Con el sistema productivo detenido a causa del Estado de Alarma, las empresas se prepararon para sufrir una paralización de su actividad. Sin embargo, aún es pronto para aventurar cuánto puede caer la economía española y la producción empresarial, sobre todo porque dependerá del tiempo que dure la situación actual que ha causado el coronavirus.
Para Antonio Bonet, presidente del Club de Exportadores e Inversores Españoles, uno de los principales problemas a los que se enfrentan las empresas es la incertidumbre. “Es muy difícil hacer una estimación porque no sabemos cuánto va a durar”, explica Bonet a DIRIGENTES, y añade que “hay una serie de datos cualitativos que indican que se va a ralentizar mucho” la actividad de las empresas.

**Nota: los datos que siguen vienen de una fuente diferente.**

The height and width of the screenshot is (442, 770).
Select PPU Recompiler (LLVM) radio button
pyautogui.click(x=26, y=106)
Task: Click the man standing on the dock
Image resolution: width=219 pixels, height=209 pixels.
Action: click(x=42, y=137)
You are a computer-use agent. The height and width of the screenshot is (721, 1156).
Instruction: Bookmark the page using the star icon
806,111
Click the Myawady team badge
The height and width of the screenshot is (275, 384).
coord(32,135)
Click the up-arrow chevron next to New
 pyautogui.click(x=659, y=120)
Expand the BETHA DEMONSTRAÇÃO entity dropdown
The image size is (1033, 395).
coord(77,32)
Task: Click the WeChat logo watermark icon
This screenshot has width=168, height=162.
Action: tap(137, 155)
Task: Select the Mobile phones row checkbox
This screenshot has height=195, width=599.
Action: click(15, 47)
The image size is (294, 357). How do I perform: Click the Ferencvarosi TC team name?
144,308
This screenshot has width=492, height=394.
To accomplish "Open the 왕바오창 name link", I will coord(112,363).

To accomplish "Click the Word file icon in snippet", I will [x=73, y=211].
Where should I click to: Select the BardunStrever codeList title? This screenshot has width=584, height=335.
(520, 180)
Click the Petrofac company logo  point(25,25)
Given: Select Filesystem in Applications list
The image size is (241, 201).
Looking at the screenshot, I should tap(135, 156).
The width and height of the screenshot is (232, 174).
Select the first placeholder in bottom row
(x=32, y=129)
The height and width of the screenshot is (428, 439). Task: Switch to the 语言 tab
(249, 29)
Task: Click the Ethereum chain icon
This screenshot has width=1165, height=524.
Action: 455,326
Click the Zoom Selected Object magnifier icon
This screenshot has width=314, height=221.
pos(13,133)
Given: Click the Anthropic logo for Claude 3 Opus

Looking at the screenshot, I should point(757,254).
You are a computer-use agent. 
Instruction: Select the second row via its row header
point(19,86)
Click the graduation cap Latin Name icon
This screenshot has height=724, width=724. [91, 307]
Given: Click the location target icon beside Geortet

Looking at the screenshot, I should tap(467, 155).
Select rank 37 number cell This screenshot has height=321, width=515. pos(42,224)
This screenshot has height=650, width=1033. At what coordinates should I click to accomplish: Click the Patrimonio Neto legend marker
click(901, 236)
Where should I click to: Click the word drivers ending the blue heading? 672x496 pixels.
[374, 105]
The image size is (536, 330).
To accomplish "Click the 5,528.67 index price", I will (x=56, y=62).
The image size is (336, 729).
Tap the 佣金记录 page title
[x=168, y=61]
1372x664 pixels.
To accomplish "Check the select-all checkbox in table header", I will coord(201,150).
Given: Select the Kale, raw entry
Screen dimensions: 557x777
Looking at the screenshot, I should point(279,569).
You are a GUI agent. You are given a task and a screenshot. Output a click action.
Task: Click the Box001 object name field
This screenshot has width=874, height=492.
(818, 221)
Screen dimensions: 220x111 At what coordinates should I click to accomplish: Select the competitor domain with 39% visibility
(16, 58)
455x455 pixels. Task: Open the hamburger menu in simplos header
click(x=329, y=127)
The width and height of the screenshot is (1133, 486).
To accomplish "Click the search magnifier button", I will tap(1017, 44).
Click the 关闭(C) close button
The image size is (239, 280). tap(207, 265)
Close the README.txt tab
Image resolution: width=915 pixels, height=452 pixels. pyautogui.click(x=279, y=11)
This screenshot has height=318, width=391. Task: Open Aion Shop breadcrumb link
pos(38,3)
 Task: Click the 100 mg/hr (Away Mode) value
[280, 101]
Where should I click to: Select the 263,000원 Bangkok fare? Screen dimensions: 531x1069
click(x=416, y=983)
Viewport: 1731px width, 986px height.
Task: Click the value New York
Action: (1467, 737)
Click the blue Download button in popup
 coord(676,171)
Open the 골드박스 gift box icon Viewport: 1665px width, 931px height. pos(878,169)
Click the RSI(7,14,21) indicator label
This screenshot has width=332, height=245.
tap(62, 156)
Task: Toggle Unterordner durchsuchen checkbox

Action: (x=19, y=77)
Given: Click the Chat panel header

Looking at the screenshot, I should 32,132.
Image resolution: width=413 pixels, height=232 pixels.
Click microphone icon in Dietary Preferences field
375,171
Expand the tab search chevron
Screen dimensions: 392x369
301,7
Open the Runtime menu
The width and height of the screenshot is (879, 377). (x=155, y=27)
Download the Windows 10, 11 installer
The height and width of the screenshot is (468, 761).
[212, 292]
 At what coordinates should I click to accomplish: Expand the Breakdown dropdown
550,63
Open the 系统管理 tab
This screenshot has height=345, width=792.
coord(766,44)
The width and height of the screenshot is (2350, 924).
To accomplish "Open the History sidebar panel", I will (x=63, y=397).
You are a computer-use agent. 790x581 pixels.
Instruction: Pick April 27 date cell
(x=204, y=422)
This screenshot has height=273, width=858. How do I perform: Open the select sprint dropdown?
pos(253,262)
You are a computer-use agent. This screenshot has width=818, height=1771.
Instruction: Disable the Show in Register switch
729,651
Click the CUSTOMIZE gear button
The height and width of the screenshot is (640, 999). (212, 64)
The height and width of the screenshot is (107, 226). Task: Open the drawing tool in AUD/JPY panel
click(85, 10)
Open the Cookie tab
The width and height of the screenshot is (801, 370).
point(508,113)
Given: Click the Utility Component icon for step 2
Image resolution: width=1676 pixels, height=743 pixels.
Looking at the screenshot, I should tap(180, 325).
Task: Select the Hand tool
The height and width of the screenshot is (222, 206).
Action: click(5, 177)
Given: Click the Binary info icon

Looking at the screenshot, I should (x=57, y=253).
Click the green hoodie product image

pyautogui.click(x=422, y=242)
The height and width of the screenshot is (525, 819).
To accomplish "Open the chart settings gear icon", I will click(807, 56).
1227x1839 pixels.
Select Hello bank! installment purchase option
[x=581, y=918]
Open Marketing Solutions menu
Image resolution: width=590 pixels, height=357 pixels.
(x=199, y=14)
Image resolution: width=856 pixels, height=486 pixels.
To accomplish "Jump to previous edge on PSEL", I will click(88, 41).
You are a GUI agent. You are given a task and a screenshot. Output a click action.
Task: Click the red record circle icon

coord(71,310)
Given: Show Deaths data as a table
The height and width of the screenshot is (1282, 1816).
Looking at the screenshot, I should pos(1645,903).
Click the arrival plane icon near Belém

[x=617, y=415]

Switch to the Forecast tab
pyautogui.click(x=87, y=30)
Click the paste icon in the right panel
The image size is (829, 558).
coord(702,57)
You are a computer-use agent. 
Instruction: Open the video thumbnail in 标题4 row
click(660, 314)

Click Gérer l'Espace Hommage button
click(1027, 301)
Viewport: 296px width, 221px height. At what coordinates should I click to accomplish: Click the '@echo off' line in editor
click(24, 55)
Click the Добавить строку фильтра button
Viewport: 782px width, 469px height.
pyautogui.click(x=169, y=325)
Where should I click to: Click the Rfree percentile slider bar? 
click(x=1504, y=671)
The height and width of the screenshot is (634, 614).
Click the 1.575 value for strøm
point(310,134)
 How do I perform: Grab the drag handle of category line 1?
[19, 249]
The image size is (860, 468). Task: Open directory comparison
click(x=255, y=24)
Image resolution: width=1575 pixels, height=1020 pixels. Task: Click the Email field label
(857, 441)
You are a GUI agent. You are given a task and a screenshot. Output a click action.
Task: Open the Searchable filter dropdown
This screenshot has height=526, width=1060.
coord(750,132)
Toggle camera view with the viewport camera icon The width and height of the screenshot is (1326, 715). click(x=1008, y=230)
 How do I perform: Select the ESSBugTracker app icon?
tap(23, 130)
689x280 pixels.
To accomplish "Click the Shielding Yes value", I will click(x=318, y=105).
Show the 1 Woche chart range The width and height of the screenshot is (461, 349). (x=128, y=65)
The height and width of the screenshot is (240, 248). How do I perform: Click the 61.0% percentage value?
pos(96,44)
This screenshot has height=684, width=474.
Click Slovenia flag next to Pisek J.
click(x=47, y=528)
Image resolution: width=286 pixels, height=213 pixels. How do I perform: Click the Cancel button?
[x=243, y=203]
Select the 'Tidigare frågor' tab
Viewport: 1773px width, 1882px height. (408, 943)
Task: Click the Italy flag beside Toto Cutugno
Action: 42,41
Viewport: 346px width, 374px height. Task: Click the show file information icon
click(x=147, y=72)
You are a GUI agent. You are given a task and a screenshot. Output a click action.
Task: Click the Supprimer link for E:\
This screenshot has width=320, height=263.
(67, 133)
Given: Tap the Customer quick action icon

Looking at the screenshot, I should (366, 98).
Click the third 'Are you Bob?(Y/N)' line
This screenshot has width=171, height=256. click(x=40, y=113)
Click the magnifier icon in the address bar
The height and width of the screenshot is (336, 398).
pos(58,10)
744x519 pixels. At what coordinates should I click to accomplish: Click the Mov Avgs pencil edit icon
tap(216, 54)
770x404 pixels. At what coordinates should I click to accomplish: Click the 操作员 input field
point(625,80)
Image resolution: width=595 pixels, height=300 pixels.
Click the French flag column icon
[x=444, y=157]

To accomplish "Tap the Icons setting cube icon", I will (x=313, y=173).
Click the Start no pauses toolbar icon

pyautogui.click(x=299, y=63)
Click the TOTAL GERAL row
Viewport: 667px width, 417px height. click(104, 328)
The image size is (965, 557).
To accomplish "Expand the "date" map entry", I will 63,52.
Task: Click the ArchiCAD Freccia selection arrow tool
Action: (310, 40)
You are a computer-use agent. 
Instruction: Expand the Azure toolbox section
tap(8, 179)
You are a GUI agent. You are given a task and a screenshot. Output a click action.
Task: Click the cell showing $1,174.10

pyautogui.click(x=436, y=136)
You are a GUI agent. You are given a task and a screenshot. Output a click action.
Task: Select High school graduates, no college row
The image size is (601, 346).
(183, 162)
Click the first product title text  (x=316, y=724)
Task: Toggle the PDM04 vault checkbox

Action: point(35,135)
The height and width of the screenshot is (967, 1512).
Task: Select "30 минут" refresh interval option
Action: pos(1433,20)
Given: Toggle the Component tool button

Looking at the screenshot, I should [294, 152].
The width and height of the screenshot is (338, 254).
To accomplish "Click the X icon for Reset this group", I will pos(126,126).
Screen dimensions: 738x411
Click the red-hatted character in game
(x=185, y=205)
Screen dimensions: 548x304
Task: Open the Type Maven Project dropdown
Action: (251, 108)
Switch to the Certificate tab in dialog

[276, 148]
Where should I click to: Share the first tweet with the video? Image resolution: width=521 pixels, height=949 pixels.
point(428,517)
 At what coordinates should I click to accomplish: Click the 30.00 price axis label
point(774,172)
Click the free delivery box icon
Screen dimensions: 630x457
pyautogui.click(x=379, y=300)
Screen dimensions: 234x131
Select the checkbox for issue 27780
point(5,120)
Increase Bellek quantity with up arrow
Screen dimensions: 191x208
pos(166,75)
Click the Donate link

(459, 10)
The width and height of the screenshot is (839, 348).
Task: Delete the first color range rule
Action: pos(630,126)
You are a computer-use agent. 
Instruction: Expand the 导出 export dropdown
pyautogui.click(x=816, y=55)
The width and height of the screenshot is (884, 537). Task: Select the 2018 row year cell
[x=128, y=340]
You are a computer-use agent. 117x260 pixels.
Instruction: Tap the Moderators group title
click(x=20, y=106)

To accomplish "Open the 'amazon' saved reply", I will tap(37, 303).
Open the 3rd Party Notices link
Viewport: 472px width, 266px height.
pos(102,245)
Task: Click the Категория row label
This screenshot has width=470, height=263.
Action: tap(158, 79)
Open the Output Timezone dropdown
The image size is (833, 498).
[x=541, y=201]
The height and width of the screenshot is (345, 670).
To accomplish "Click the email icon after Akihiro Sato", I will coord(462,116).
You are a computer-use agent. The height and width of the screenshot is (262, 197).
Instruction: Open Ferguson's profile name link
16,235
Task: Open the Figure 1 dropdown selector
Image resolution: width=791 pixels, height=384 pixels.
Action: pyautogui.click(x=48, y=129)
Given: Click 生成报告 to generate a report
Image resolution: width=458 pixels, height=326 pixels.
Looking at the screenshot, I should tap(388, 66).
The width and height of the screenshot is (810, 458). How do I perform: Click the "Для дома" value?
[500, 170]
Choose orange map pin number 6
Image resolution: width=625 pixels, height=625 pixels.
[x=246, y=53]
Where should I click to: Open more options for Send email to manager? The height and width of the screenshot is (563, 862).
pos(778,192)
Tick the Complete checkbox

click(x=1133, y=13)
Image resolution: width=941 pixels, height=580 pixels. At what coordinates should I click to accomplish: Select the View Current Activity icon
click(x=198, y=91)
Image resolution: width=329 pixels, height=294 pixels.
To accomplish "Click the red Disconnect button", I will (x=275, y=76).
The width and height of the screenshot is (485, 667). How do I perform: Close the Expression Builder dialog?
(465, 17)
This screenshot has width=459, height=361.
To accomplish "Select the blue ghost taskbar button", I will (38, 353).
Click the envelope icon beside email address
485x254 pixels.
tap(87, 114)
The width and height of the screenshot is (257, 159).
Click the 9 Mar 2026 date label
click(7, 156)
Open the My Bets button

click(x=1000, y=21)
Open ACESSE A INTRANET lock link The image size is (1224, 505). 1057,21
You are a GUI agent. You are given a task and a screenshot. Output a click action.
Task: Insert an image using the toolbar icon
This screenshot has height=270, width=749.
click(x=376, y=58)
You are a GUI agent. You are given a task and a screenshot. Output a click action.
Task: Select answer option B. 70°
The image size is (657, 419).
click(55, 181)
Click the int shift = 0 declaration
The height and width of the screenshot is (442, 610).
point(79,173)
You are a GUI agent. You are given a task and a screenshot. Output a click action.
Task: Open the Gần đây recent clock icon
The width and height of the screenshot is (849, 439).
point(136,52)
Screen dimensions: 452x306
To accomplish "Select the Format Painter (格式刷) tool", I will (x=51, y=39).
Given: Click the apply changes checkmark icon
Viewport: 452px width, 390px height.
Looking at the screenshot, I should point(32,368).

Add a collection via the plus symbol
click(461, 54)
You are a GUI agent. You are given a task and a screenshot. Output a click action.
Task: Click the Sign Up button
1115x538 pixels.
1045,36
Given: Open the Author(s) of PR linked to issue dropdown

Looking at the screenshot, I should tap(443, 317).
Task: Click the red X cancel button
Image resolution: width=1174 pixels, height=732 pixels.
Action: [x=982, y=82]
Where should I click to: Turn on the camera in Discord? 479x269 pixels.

Entre las razones para elaborar esta hipótesis, Bonet sostiene que la suspensión de ferias comerciales resultará clave en la ralentización de los próximos meses. “Son importantes para hacer nuevos clientes, contactar con los actuales, presentar nuevos productos… Todo eso se hace en las ferias y se han suspendido montones de ellas en Europa en todo el mundo”, reflexiona.
Desde su punto de vista, merece mención la ruptura de las cadenas globales de valor. En particular, desde el Club de Exportadores señalan el sector automovilístico, que depende de una fabricación de componentes globalizada: “Si no se fabrica no se puede exportar, así que lo vamos a notar claramente”, dice Bonet con respecto a uno de los principales sectores de la exportación española.
En cualquier caso, afirma que “la paralización de la economía es un golpe importante a las empresas, exportadoras y no exportadoras”. El consumo se va a retraer, “sencillamente porque las tiendas están cerradas”, lo que además hace pensar a Bonet que “esta crisis no llega en el momento más oportuno”, dado que España aún cuenta con una tasa de desempleo elevada y aún “no hemos salido de la crisis”.